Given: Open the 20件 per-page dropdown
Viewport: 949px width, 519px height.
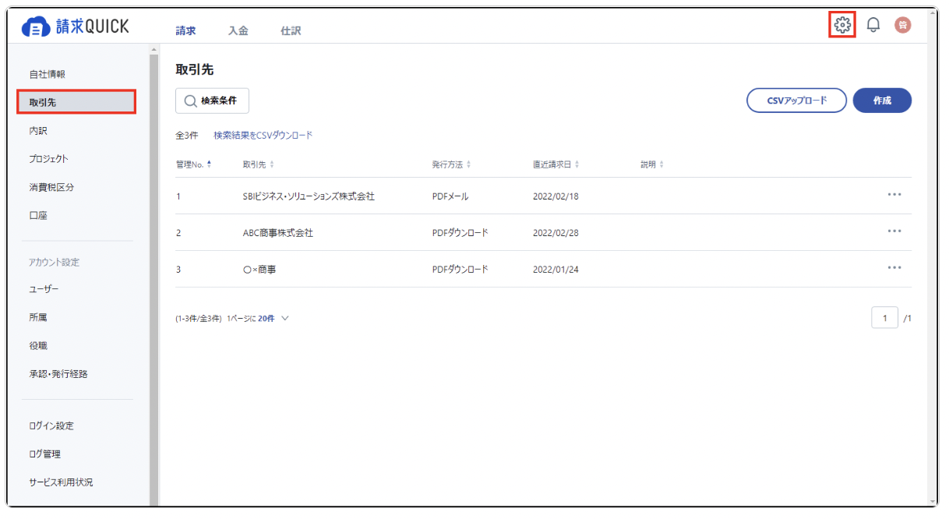Looking at the screenshot, I should click(270, 318).
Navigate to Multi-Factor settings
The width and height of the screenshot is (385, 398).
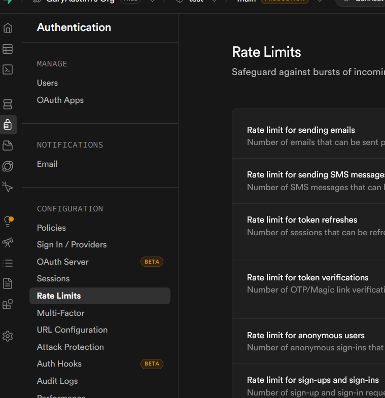[60, 313]
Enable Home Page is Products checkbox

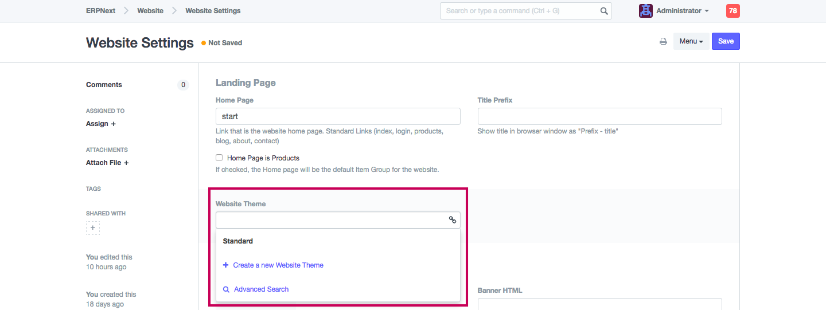219,158
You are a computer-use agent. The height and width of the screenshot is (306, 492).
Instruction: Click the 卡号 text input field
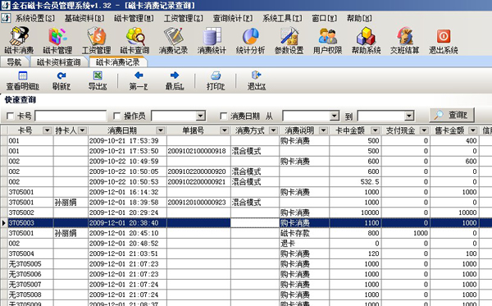click(x=71, y=116)
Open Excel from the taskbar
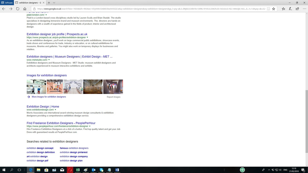Screen dimensions: 308x173 click(78, 170)
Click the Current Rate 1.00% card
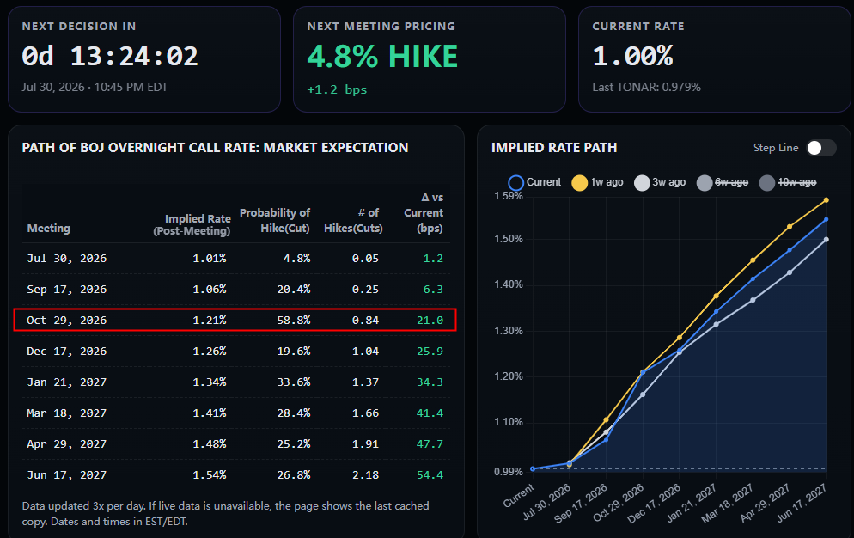The height and width of the screenshot is (538, 854). pos(715,59)
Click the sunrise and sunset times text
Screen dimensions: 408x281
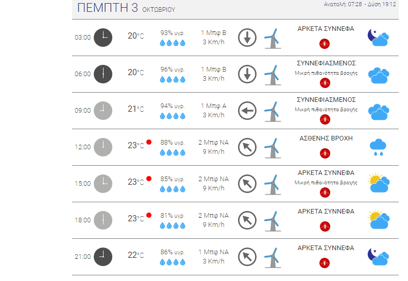pos(360,4)
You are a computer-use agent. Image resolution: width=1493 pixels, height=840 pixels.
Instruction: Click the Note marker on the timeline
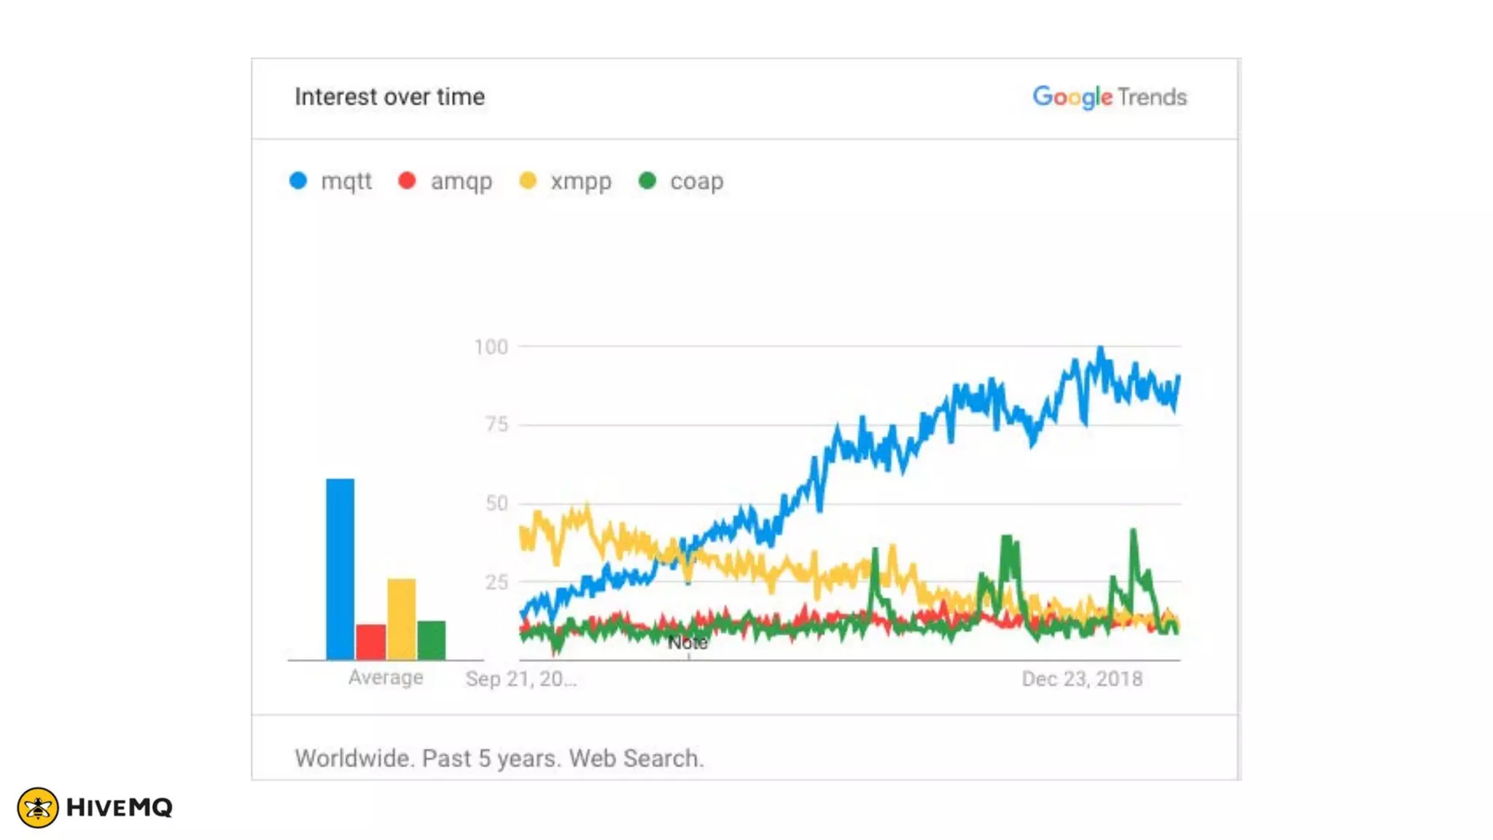tap(687, 643)
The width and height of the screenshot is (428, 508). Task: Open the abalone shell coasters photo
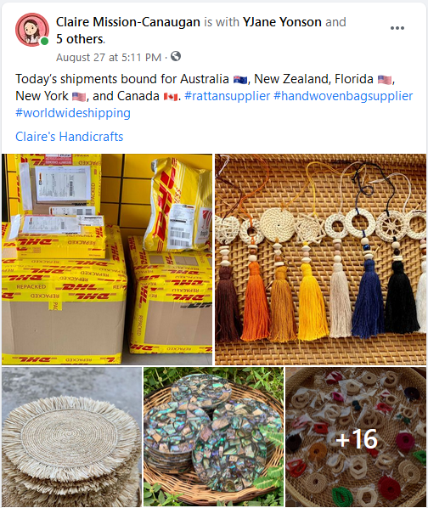pyautogui.click(x=214, y=437)
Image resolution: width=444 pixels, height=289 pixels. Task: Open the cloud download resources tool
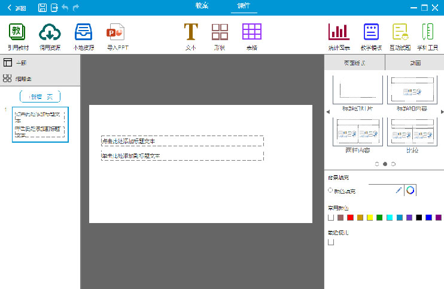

● TASK DIRECTIONS
Restate the records above in full and word for word, but do not carry over any pictures.

● ANSWER TO THIS EXERCISE
Given: Open the 20件 per-page dropdown
Viewport: 949px width, 519px height.
Looking at the screenshot, I should click(270, 318).
Navigate to Multi-Factor settings
The width and height of the screenshot is (385, 398).
[60, 313]
Enable Home Page is Products checkbox

219,158
You are a computer-use agent. The height and width of the screenshot is (306, 492).
Instruction: Click the 卡号 text input field
click(x=71, y=116)
Open Excel from the taskbar
Screen dimensions: 308x173 click(78, 170)
Click the Current Rate 1.00% card
The height and width of the screenshot is (538, 854). pos(715,59)
Click the sunrise and sunset times text
Screen dimensions: 408x281
pos(360,4)
You are a computer-use agent. Image resolution: width=1493 pixels, height=840 pixels.
Instruction: Click the Note marker on the timeline
tap(687, 643)
The width and height of the screenshot is (428, 508). Task: Open the abalone shell coasters photo
pyautogui.click(x=214, y=437)
Image resolution: width=444 pixels, height=289 pixels. Task: Open the cloud download resources tool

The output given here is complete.